▶ _Available data_:
-*-
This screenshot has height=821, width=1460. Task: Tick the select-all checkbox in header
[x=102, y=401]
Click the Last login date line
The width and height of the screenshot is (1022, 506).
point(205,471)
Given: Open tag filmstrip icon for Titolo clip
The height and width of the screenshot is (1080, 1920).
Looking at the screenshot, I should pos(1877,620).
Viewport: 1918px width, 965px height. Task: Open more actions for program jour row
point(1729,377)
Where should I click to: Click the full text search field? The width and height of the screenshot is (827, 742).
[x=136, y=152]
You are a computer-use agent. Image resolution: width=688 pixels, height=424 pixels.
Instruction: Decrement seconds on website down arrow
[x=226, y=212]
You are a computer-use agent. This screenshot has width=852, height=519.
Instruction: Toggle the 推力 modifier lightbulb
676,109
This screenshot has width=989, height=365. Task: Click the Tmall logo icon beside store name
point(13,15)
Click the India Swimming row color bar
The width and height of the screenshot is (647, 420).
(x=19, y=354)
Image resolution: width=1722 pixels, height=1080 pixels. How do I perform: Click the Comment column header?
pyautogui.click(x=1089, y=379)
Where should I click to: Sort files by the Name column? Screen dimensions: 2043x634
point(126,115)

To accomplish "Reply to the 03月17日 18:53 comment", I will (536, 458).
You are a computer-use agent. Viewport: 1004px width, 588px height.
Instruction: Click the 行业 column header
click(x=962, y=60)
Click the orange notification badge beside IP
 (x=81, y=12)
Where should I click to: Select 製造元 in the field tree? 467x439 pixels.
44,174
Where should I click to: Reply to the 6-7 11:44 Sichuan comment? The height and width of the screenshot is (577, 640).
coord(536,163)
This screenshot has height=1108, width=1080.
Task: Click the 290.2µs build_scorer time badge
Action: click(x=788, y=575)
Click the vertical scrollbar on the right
-*-
▶ _Work instructions_: Please turn all of the records above into a numbered list with one item per line, and leave out any blank lines.

▶ _Result of the exercise_:
1. This screenshot has height=821, width=1460. Task: Tick the select-all checkbox in header
2. [x=102, y=401]
3. Click the Last login date line
4. The width and height of the screenshot is (1022, 506).
5. point(205,471)
6. Given: Open tag filmstrip icon for Titolo clip
7. The height and width of the screenshot is (1080, 1920).
8. Looking at the screenshot, I should pos(1877,620).
9. Viewport: 1918px width, 965px height. Task: Open more actions for program jour row
10. point(1729,377)
11. Where should I click to: Click the full text search field? The width and height of the screenshot is (827, 742).
12. [x=136, y=152]
13. You are a computer-use agent. Image resolution: width=688 pixels, height=424 pixels.
14. Instruction: Decrement seconds on website down arrow
15. [x=226, y=212]
16. You are a computer-use agent. This screenshot has width=852, height=519.
17. Instruction: Toggle the 推力 modifier lightbulb
18. 676,109
19. This screenshot has width=989, height=365. Task: Click the Tmall logo icon beside store name
20. point(13,15)
21. Click the India Swimming row color bar
22. The width and height of the screenshot is (647, 420).
23. (x=19, y=354)
24. Image resolution: width=1722 pixels, height=1080 pixels. How do I perform: Click the Comment column header?
25. pyautogui.click(x=1089, y=379)
26. Where should I click to: Sort files by the Name column? Screen dimensions: 2043x634
27. point(126,115)
28. To accomplish "Reply to the 03月17日 18:53 comment", I will (536, 458).
29. You are a computer-use agent. Viewport: 1004px width, 588px height.
30. Instruction: Click the 行业 column header
31. click(x=962, y=60)
32. Click the orange notification badge beside IP
33.  (x=81, y=12)
34. Where should I click to: Select 製造元 in the field tree? 467x439 pixels.
35. 44,174
36. Where should I click to: Reply to the 6-7 11:44 Sichuan comment? The height and width of the screenshot is (577, 640).
37. coord(536,163)
38. This screenshot has height=1108, width=1080.
39. Task: Click the 290.2µs build_scorer time badge
40. Action: click(x=788, y=575)
41. Click the vertical scrollbar on the right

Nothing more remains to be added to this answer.